As of Monday, the WannaCry ransomware had affected more than 200,000 computers in 150 countries. While reports continue to roll in and pundits have started predicting the cost to the global economy of this cyber "outbreak", with estimates ranging from hundreds of millions to billions of dollars, one thing is clear - this is not the first, nor will it be the last, massive cyber attack.
For those keeping track, you will remember the ILOVEYOU attack of 2000 which infected 10 per cent of Internet-connected computers, the Slammer of 2003 known to be the fastest-spreading worm of all time, or the Conficker in 2008 which affected nine million computers around the world. One must begin to see the similarity between such "epidemics" in cyberspace and the pandemics in the real world, and it is not too much of a stretch to draw a parallel between a public health attack and a cyber attack.
Singapore has, over the decades, recognised public health as a public good and has invested significant resources in the public health system. Despite the short history of the Internet, we must begin to recognise that a nation's cyberhealth is as much a public good as is its public health. The social and economic fallout of a massive cyber attack can be as devastating, if not more so, than an epidemic as even our national defence and public health systems are today heavily reliant on infocomm technologies.
There is no shortage of programmes to promote public health, from campaigns to encourage hand washing to the provision of vaccinations for disease prevention. The Government recognises that these are needed for a healthy environment and community.
I believe that the same approach should be adopted for cyber security, as it provides for a safe and healthy digital life for the population. Drawing lessons from existing public health programmes, I propose three ways to boost cyber security by focusing on the young and vulnerable, reducing the vulnerabilities of connected devices and making cyber security affordable to the masses.

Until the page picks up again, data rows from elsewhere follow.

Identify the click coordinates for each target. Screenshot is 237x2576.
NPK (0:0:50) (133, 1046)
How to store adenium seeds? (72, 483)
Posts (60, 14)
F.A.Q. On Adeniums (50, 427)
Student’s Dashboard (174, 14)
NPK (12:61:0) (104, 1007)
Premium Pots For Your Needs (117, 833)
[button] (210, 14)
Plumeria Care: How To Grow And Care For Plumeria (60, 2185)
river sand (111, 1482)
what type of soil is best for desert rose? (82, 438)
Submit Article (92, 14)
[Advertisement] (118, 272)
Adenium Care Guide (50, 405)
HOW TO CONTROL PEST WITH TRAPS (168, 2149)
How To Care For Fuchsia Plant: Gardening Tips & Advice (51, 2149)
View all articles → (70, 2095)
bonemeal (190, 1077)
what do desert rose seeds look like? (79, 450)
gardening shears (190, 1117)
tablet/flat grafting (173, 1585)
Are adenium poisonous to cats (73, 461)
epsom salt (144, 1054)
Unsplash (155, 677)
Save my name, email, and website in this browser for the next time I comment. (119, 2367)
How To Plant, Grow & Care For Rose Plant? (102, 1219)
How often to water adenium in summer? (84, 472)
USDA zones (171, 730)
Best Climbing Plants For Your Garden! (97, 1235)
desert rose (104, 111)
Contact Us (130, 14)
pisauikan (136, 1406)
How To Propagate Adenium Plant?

CYBER SECURITY CURRICULUM FOR PRIMARY SCHOOLS
Singapore's Cyber Security Agency held the first national cyber security awareness campaign, "Live Savvy with Cybersecurity", earlier this year to raise awareness among the general public of "good cyber hygiene". While we applaud the initiative, a primary school curriculum can also be considered to inculcate a stronger understanding of cyber security from a young age. This mirrors Singapore's health curriculum for primary schools, which promotes personal responsibility for health and hygiene, as well as the health of others and the environment.

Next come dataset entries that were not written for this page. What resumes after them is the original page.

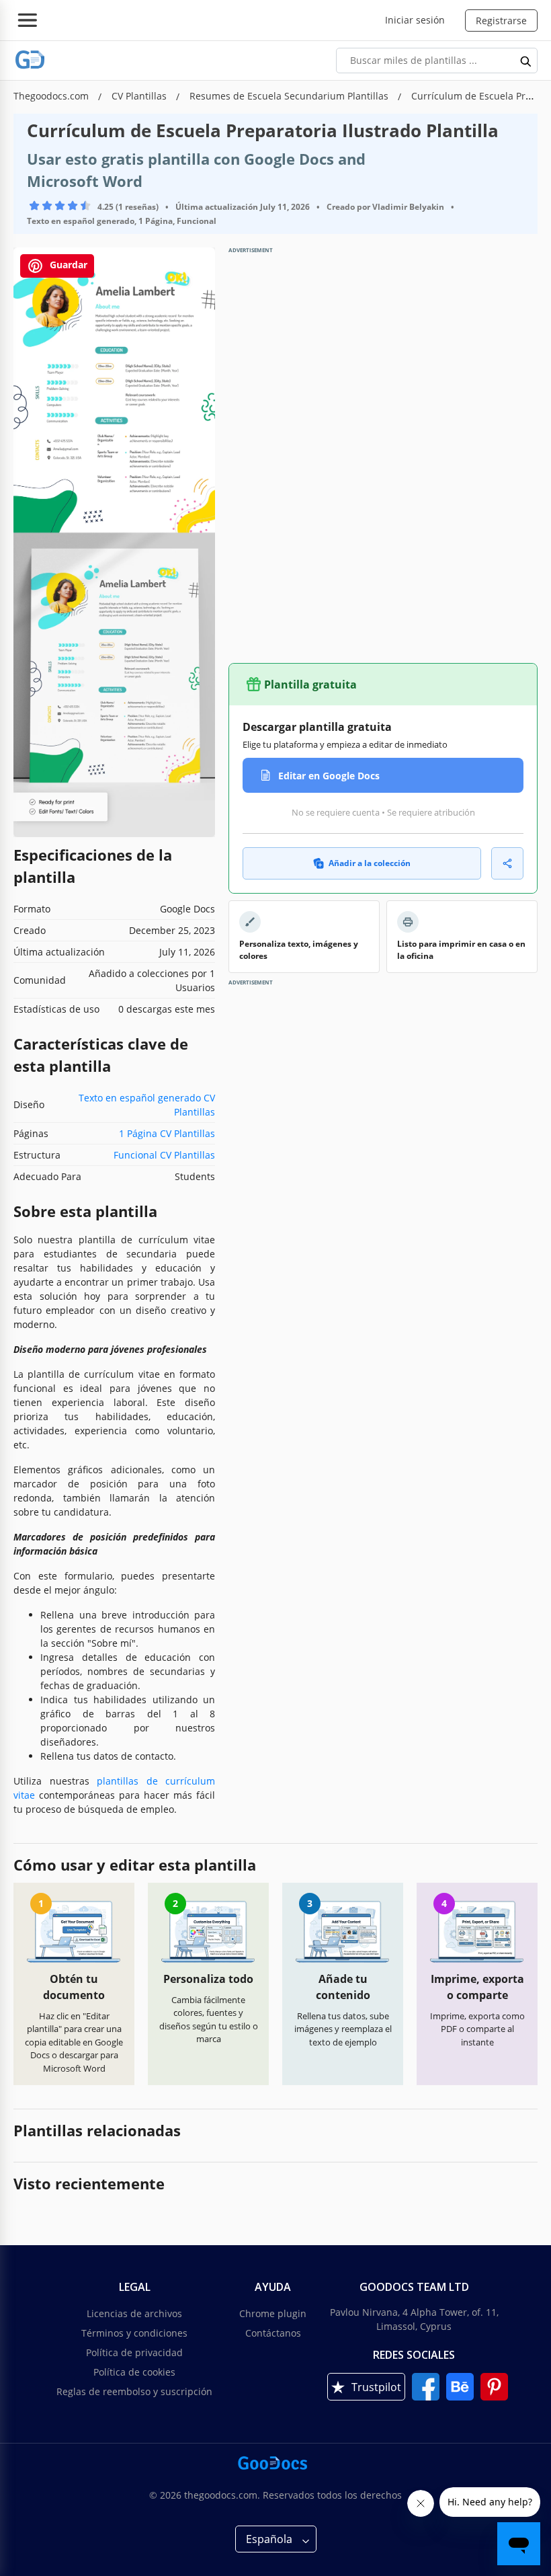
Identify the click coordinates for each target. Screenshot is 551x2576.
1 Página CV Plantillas (167, 1133)
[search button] (526, 60)
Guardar (67, 264)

This is important as children today are exposed to technology at a much younger age. In a study conducted early last year by SuperAwesome, a digital marketing platform, 50 per cent of South-east Asian kids aged between six and 14 own a smartphone. By augmenting the current cyber wellness programme with the basics of cyber security, primary school children will be more aware of the measures they can take to protect themselves on the Internet.
CYBER 'VACCINATIONS' FOR SINGAPORE CITIZENS
Today, most people are aware of the threat of malware and would have installed free antivirus software. Those who are more digitally savvy would have added more protection by turning on the firewall. In today's hostile cyber environment, these measures may no longer be adequate to combat some of the more advanced malware threats.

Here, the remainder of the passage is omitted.